* Task objective
Set down the entries once more, exactly as given.

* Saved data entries
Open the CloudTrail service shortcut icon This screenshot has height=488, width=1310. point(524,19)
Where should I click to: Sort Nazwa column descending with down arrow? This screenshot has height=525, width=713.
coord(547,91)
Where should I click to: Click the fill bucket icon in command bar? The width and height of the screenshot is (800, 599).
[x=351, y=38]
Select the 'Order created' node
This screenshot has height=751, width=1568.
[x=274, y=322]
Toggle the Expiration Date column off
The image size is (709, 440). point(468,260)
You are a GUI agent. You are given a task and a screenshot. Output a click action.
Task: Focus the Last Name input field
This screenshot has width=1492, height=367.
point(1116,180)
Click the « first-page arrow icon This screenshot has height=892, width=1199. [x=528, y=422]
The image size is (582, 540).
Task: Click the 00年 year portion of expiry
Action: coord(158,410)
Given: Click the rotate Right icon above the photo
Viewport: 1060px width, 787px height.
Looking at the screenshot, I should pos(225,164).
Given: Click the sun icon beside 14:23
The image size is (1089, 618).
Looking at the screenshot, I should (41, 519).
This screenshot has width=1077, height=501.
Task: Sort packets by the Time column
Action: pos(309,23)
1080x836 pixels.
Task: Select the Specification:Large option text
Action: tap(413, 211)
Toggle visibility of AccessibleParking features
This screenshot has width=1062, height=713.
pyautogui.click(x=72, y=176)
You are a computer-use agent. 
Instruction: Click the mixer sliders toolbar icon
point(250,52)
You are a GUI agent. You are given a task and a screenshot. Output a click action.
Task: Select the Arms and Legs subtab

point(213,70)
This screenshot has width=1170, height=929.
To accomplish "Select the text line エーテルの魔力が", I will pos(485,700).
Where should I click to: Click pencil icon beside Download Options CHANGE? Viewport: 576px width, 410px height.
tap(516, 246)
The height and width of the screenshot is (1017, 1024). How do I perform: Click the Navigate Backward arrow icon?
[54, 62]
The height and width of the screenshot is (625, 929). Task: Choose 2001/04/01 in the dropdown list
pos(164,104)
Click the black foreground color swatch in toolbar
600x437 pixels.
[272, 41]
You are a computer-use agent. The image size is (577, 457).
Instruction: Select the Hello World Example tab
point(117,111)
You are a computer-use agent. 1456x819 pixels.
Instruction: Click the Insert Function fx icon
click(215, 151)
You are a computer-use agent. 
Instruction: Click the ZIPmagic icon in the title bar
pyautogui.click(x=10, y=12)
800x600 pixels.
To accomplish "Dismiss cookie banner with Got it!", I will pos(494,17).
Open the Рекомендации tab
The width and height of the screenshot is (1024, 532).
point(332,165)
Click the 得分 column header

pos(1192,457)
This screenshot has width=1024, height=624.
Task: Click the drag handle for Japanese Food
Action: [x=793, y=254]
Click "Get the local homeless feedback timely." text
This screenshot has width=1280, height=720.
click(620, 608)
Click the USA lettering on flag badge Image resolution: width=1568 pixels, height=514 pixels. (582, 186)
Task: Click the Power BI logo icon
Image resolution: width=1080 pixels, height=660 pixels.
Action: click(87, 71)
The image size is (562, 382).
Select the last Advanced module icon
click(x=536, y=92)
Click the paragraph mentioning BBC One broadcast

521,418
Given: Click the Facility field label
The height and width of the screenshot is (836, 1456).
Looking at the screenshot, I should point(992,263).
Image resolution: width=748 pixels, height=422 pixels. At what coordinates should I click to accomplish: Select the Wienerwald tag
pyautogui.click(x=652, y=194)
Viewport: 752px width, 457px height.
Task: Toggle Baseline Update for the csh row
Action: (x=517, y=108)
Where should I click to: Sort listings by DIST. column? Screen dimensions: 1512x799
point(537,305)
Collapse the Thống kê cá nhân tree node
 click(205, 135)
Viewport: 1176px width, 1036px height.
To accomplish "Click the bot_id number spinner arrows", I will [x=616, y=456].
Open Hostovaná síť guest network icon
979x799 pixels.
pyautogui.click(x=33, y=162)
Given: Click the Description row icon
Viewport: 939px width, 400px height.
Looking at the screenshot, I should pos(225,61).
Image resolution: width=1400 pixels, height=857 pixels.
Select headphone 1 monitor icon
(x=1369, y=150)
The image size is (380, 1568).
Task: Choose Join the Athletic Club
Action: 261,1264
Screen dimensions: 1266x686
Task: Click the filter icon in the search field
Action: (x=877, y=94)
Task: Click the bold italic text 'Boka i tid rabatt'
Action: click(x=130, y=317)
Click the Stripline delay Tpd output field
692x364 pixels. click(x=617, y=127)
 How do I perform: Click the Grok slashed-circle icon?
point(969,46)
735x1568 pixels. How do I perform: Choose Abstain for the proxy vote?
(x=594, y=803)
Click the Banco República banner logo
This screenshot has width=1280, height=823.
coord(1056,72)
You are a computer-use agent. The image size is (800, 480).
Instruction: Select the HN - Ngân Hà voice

* Answer section
Open the CloudTrail service shortcut icon This screenshot has height=488, width=1310. point(524,19)
Where should I click to: Sort Nazwa column descending with down arrow? This screenshot has height=525, width=713.
coord(547,91)
Where should I click to: Click the fill bucket icon in command bar? The width and height of the screenshot is (800, 599).
[x=351, y=38]
Select the 'Order created' node
This screenshot has height=751, width=1568.
[x=274, y=322]
Toggle the Expiration Date column off
The image size is (709, 440). point(468,260)
You are a GUI agent. You are given a task and a screenshot. Output a click action.
Task: Focus the Last Name input field
This screenshot has width=1492, height=367.
point(1116,180)
Click the « first-page arrow icon This screenshot has height=892, width=1199. [x=528, y=422]
The image size is (582, 540).
Task: Click the 00年 year portion of expiry
Action: coord(158,410)
Given: Click the rotate Right icon above the photo
Viewport: 1060px width, 787px height.
Looking at the screenshot, I should pos(225,164).
Given: Click the sun icon beside 14:23
The image size is (1089, 618).
Looking at the screenshot, I should (41, 519).
This screenshot has width=1077, height=501.
Task: Sort packets by the Time column
Action: pos(309,23)
1080x836 pixels.
Task: Select the Specification:Large option text
Action: tap(413, 211)
Toggle visibility of AccessibleParking features
This screenshot has width=1062, height=713.
pyautogui.click(x=72, y=176)
You are a computer-use agent. 
Instruction: Click the mixer sliders toolbar icon
point(250,52)
You are a GUI agent. You are given a task and a screenshot. Output a click action.
Task: Select the Arms and Legs subtab

point(213,70)
This screenshot has width=1170, height=929.
To accomplish "Select the text line エーテルの魔力が", I will pos(485,700).
Where should I click to: Click pencil icon beside Download Options CHANGE? Viewport: 576px width, 410px height.
tap(516, 246)
The height and width of the screenshot is (1017, 1024). How do I perform: Click the Navigate Backward arrow icon?
[54, 62]
The height and width of the screenshot is (625, 929). Task: Choose 2001/04/01 in the dropdown list
pos(164,104)
Click the black foreground color swatch in toolbar
600x437 pixels.
[272, 41]
You are a computer-use agent. The image size is (577, 457).
Instruction: Select the Hello World Example tab
point(117,111)
You are a computer-use agent. 1456x819 pixels.
Instruction: Click the Insert Function fx icon
click(215, 151)
You are a computer-use agent. 
Instruction: Click the ZIPmagic icon in the title bar
pyautogui.click(x=10, y=12)
800x600 pixels.
To accomplish "Dismiss cookie banner with Got it!", I will pos(494,17).
Open the Рекомендации tab
The width and height of the screenshot is (1024, 532).
point(332,165)
Click the 得分 column header

pos(1192,457)
This screenshot has width=1024, height=624.
Task: Click the drag handle for Japanese Food
Action: [x=793, y=254]
Click "Get the local homeless feedback timely." text
This screenshot has width=1280, height=720.
click(620, 608)
Click the USA lettering on flag badge Image resolution: width=1568 pixels, height=514 pixels. (582, 186)
Task: Click the Power BI logo icon
Image resolution: width=1080 pixels, height=660 pixels.
Action: click(87, 71)
The image size is (562, 382).
Select the last Advanced module icon
click(x=536, y=92)
Click the paragraph mentioning BBC One broadcast

521,418
Given: Click the Facility field label
The height and width of the screenshot is (836, 1456).
Looking at the screenshot, I should point(992,263).
Image resolution: width=748 pixels, height=422 pixels. At what coordinates should I click to accomplish: Select the Wienerwald tag
pyautogui.click(x=652, y=194)
Viewport: 752px width, 457px height.
Task: Toggle Baseline Update for the csh row
Action: (x=517, y=108)
Where should I click to: Sort listings by DIST. column? Screen dimensions: 1512x799
point(537,305)
Collapse the Thống kê cá nhân tree node
 click(205, 135)
Viewport: 1176px width, 1036px height.
To accomplish "Click the bot_id number spinner arrows", I will [x=616, y=456].
Open Hostovaná síť guest network icon
979x799 pixels.
pyautogui.click(x=33, y=162)
Given: Click the Description row icon
Viewport: 939px width, 400px height.
Looking at the screenshot, I should pos(225,61).
Image resolution: width=1400 pixels, height=857 pixels.
Select headphone 1 monitor icon
(x=1369, y=150)
The image size is (380, 1568).
Task: Choose Join the Athletic Club
Action: 261,1264
Screen dimensions: 1266x686
Task: Click the filter icon in the search field
Action: (x=877, y=94)
Task: Click the bold italic text 'Boka i tid rabatt'
Action: click(x=130, y=317)
Click the Stripline delay Tpd output field
692x364 pixels. click(x=617, y=127)
 How do I perform: Click the Grok slashed-circle icon?
point(969,46)
735x1568 pixels. How do I perform: Choose Abstain for the proxy vote?
(x=594, y=803)
Click the Banco República banner logo
This screenshot has width=1280, height=823.
coord(1056,72)
You are a computer-use agent. The image size is (800, 480).
Instruction: Select the HN - Ngân Hà voice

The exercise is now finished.